Figure 1.

Generation and characterization of M-Mcpip1^−/− mice. (a) Schematic map of the strategy used for generating the Mcpip1 conditional targeted allele, Mcpip1^floxflox, and M-Mcpip1^−/− mice. (b) qPCR analysis of the MCPIP1 mRNA levels in BMDMs and the indicated tissues collected from Mcpip1^flfl and M-Mcpip1^−/− mice. Data are representative of three independent experiments with 3 mice per group. *P<0.05, **P<0.001 by Student’s t-test. (c) qPCR analysis of the MCPIP1 mRNA levels in peritoneal macrophages collected from Mcpip1^flfl and M-Mcpip1^−/− mice.
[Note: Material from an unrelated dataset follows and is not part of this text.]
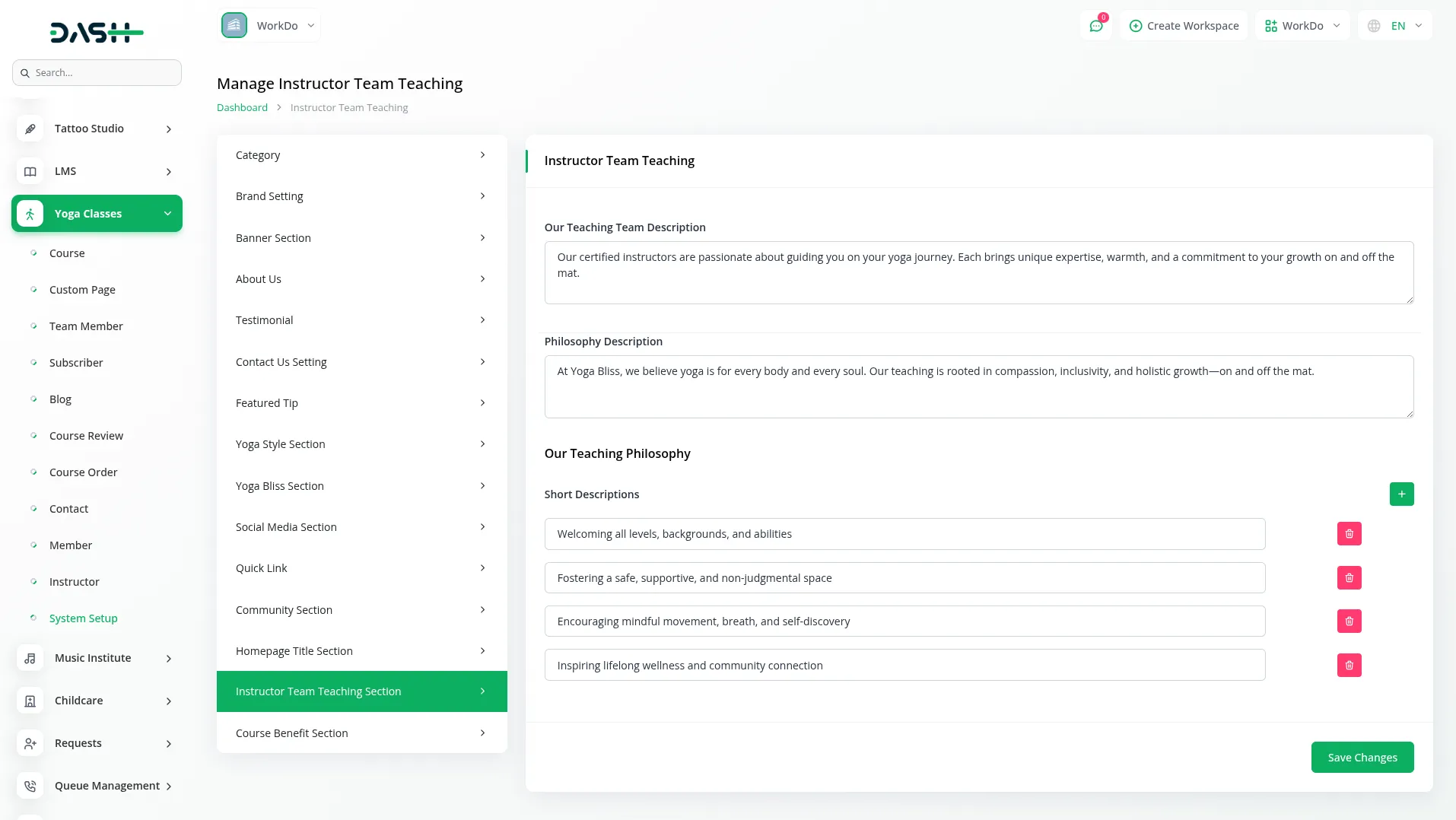
Task: Click the Save Changes button
Action: click(1362, 758)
Data are representative of three independent experiments with 3 mice per group. **P<0.001 by Student’s t-test. (d) Immunoblot analysis of the MCPIP1 protein levels in BMDMs and indicated tissues from Mcpip1^flfl and M-Mcpip1^−/− mice. β-actin served as a loading control. Data are representative of three independent experiments. (e) BMDMs from Mcpip1^flfl and M-Mcpip1^−/− mice were stimulated with LPS (1 μg/ml) for 4 h and then incubated with AcD (5 μg/ml) for different time points as indicated. The mRNA levels of IL-6 were measured by qPCR and normalized as 100% at the 0-hr time point. Data were presented as the means±s.d., n=4. (f) Survival rate of Mcpip1 global knockout (Mcpip1^−/−) mice, myeloid-specific Mcpip1 knockout (M-Mcpip1^−/−) mice and wild-type mice (n=10). (g) Photographs of spleens and lymph nodes collected from Mcpip1^flfl and M-Mcpip1^−/− mice at 3 months and 6 months of age. (h) Hematoxylin-and-eosin staining of lung and liver sections from Mcpip1^flfl and M-Mcpip1^−/− mice at 4 months of age or 6 months of age, respectively. Original magnification is 100×. Data are representative of three independent experiments.